GPT糸はおよそ100本の単糸を撚って加工してあるため強度は高く、糸切れによる糸換えの頻度は以前と比べるとかなり少なくなりました。それでも使用とともに珠と珠の間に隙間が出来てきます。この隙間は糸が伸びたと思われている方がほとんどですが、真珠の孔口のエッジによって100本の単糸の数10本かが切れたことで撚りが戻り、糸が長くなっているのです。このようにしてどんどん単糸の切断が進行していくといつか完全に切れてしまうので、外出先などで糸が切れて慌てることの無いよう、糸が見えてきたら糸換えが必要です。また隙間が無くても糸は劣化するので、一定期間(できれば2年)ごとのクリーニングも兼ねての糸換えをお勧めします。

図1 GPT糸

 

2. ワイヤー加工
強度はとても高く孔口のエッジとの擦れに強いのがワイヤー(図2)の優れた特徴です。真珠の間にパーツや石を入れる場合は、ワイヤー加工が適しています。しかし絶対に切れないとは言えませんし、金具留が甘いとワイヤーが外れ一気に珠が抜けてしまいます。以前よりも品質が改良されていますが、保管の仕方や扱い方によってワイヤーに癖がつき、シルエットが変形してしまう(図3)ので注意が必要です。

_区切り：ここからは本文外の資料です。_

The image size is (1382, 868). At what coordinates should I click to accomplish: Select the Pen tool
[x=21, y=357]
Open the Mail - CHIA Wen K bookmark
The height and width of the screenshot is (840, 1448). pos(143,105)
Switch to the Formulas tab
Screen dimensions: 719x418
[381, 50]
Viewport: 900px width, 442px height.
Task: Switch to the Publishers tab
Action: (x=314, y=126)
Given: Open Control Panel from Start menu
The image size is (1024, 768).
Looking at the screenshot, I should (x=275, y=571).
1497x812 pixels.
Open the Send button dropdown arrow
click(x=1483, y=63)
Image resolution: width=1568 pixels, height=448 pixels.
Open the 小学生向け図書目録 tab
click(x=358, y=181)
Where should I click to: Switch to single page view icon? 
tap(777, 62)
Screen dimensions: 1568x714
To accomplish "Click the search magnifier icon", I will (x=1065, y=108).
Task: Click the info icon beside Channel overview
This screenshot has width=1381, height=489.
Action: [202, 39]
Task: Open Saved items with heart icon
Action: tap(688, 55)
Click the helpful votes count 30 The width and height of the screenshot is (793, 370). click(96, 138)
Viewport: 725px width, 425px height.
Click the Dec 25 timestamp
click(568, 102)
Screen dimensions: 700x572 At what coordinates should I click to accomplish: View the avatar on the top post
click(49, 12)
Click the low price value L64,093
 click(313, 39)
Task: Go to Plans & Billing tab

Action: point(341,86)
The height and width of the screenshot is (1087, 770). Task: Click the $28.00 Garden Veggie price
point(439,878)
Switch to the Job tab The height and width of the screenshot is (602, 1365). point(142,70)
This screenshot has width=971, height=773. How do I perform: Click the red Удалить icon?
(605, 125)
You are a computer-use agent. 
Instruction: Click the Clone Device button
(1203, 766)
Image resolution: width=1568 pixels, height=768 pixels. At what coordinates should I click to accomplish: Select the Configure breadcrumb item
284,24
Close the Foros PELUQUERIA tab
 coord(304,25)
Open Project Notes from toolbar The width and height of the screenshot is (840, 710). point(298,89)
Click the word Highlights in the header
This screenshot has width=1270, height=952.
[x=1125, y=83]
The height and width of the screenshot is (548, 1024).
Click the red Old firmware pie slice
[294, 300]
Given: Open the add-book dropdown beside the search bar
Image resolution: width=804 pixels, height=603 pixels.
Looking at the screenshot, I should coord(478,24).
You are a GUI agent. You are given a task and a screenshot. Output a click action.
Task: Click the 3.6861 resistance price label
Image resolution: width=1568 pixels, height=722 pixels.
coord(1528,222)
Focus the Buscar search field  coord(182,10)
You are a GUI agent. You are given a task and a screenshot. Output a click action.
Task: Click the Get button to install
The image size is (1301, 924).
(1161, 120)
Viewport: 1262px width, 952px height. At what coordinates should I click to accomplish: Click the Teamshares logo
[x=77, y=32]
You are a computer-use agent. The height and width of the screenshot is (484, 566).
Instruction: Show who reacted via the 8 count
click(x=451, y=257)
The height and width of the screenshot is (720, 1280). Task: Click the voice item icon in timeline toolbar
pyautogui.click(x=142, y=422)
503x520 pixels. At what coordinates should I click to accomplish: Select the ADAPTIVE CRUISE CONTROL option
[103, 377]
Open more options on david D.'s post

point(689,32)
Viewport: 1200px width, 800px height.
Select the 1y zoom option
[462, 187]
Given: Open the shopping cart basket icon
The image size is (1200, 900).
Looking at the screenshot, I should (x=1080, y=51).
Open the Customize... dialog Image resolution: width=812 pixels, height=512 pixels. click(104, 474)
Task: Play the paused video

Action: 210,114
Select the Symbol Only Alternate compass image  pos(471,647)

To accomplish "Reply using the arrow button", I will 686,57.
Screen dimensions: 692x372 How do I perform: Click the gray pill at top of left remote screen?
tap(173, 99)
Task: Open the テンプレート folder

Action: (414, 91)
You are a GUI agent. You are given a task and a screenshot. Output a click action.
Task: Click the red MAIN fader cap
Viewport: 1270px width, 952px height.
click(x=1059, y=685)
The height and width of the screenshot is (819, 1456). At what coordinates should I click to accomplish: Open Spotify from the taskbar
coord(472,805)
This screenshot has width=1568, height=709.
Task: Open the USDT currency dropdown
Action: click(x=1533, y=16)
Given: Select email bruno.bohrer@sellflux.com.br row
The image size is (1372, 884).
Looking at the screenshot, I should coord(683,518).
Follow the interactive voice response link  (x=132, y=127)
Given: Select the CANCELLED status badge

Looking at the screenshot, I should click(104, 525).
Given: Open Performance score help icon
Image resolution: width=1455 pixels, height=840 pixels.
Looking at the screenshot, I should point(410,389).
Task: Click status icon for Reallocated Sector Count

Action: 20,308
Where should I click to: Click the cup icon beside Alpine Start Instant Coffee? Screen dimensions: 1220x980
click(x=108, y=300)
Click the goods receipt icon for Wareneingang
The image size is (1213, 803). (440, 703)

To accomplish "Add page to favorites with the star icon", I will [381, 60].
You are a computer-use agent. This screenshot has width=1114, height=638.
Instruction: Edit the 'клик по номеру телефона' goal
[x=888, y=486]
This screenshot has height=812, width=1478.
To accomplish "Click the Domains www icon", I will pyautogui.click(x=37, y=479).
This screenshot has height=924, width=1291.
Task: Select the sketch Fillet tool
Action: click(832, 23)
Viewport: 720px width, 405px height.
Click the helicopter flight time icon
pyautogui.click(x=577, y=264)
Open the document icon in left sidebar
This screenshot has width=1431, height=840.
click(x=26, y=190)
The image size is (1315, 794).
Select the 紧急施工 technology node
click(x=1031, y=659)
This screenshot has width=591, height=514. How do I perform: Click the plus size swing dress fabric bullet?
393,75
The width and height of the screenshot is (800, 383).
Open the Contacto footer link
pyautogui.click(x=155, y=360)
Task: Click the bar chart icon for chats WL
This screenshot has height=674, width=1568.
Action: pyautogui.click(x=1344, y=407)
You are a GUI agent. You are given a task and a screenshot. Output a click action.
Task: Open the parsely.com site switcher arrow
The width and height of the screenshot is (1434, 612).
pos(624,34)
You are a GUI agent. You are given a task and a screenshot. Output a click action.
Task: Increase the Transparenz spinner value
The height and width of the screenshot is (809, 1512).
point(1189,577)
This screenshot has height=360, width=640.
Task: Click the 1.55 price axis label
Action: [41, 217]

また珠と珠の間にあるシリコンクッション(図4)が経年劣化により厚みが薄くなる、もしくは外れてしまうなどが発生し、珠と珠の間に隙間ができてしまいます(図5)。
以上のことからワイヤーも再加工が必要になります。

図2 ワイヤー

図3 変形したネックレス

図4 シリコンクッション

図5 クッションが外れたためにできた隙間

 

3. まとめ
上記の特徴から、大珠ネックレスは重く糸の負担が大きいのでワイヤー加工またはオールノット加工、ロングネックレスの場合は様々な着け方をするので癖のつかない糸でオールノット加工(図6)を提案できます。
お客様からの「糸とワイヤー、どちらの加工が良いか?」との問いには、それぞれの特徴をお伝えしてお客様の好みに応じた方法で仕上げるのが良い、との回答になります。